4 / Incidences de la réception F/ Les garanties post-contractuelles : - La garantie de bon fonctionnement : Elle concerne les menus ouvrages d’une construction d’habitation dissociables, c’est à dire pouvant se détacher du gros œuvre. - La responsabilité décennale : La garantie décennale s’applique dès lors que les travaux sont réalisés par une entreprise et protège le maître d’ouvrage contre les vices et malfaçons affectant le sol, le bâtiment, et la non conformité à certaines normes obligatoires.
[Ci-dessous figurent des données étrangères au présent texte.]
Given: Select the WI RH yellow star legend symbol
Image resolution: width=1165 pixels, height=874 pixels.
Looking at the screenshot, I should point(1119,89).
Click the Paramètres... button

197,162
Toute entreprise dont l’objet est la réalisation de tels travaux a pour obligation légale de souscrire une assurance décennale. La responsabilité de CAMIF Habitat est engagée lorsque les malfaçons compromettent la solidité d'un ouvrage ou le rendent impropre à l'usage auquel il est destiné (Code Civil art. 1792). Aucun critère d’esthétisme n’est retenu par la garantie décennale.